Lamy has said his successor, chosen by consensus, should be picked on the basis of competence alone.

Groser, 62, was New Zealand’s ambassador to the WTO between 2002-2005, and chaired the organisation’s rules and agricultural negotiating groups. He had been widely tipped as a candidate.

Hindawi, 47, who was Jordanian trade minister in 2004-2005, is perhaps the candidate with the slightest connection to the WTO and the most involvement in the private sector.

With a degree in aeronautical engineering from Purdue University in the United States and a PhD from Birmingham University in Britain, he runs a management consultancy firm, Hindawi Excellence Group,High end natural stone and Glass Mixed Stone blending tile for wall and floor and kitchen cabinet backsplash. from Dubai.

Blanco, who holds a PhD in economics from the University of Chicago, is a member of the Institutional Revolutionary Party of new Mexican President Enrique Pena Nieto and former President Ernesto Zedillo, who some trade diplomats in Geneva had said would have made an excellent candidate to succeed Lamy.

As a minister Blanco was lauded abroad for his free trade agreements but came under heavy criticism in domestic politics, like the then finance minister Angel Gurria, who now heads the Organisation for Economic Cooperation and Development.

As happens every time there's a mass shooting - a tragedy of increasing frequency, it seems - gun dealers nationwide reported a spike in sales in the days following the terrible slaughter this month in Connecticut.

The experts tell us there are already about 250 million guns in the United States.Here you can see the category of OTHERS MOSAIC. I wonder how many more we'll need to feel safe.

I don't feel any safer, really, despite the 12-gauge I keep safely accessible at home.
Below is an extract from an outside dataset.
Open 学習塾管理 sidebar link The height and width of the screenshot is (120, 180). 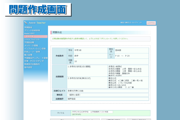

But I do feel just a bit ashamed as a gun owner who, each time another shooting makes headlines, shrugs helplessly, given the inefficacy of gun laws, the intransigence of the gun lobby and everyone's inability to make sense of the contradictory statistics of gun control.

But all that crap about the victims of gun violence being the necessary collateral damage of our Second Amendment rights just doesn't seem like enough this time. Twenty-six dead, 20 of them little children, in the middle of the holiday season in the middle of an elemenWe provides Car park management system and technologically innovative parking services.tary school in the middle of the supposedly most civilized nation on earth. The victims of our historic love affair with guns and violence.

"Must every tragic mass shooting bring out the shrill ignorance of 'gun control' advocates?" conservative columnist Thomas Sowell asked the other day. Yes, dammit, until we get some better answers. We deserve better in these United States than more mass shootings - American exceptionalism at its worst.

On the other hand, you've got the yahoos on the other side insisting that the way to make us safe is to make sure everyone is packing in classrooms and crowded movie theaters. Guns don't kill people. No, people with guns kill people, too many people.

We have to get past the ideological mantras and have a rational discussion on this national shame, a dialogue in which everything is on the table. I don't think putting Glocks in the hands of language-arts teachers is the answer, but maybe armed guards in the hall are a short-term solution. Bans on assault rifles or 30-round "banana" magazines may not keep us safe, but maybe they are a step in the right direction - a statement that as a nation we don't think the answer to violence is more violence.